## ABOUT THIS EXERCISE
Give back exactly the lines of the entries below from the line with "Screen dimensions: 549x376" to the line with "Switch to the Transitions ribbon tab", inclusive, and only those.

## EXTRACTED DATA
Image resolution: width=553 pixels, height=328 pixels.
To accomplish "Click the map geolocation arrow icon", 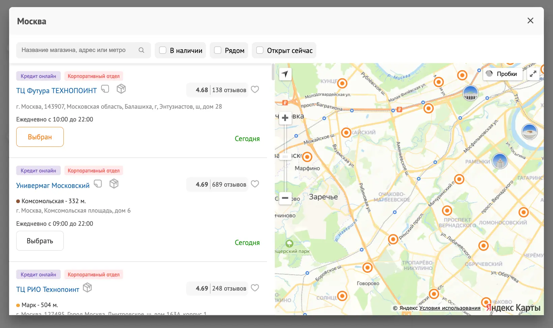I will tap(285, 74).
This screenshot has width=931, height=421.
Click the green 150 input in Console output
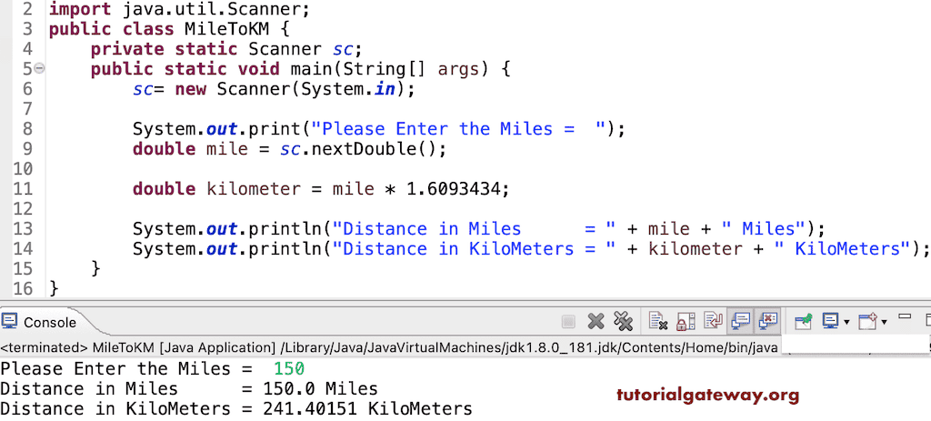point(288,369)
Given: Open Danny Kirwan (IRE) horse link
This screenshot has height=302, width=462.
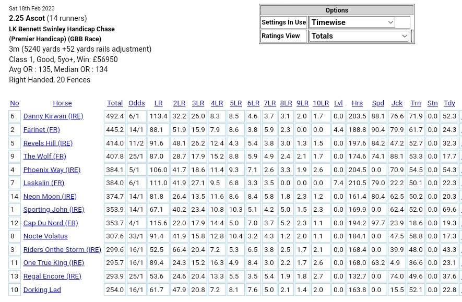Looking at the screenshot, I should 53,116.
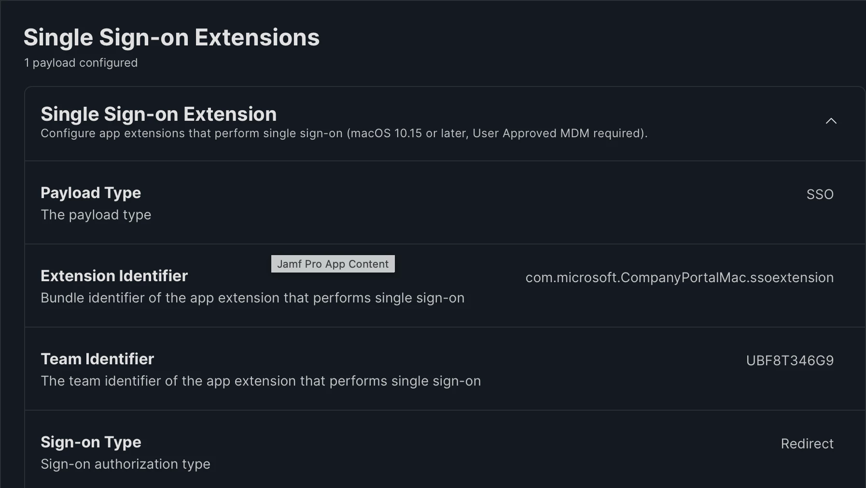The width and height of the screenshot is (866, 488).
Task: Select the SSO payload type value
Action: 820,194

==

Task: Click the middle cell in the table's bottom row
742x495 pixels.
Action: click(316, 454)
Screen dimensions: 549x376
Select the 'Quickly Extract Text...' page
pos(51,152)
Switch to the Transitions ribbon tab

## YOUR SOLUTION
Screen dimensions: 549x376
Select the 'Quickly Extract Text...' page
pos(51,152)
Switch to the Transitions ribbon tab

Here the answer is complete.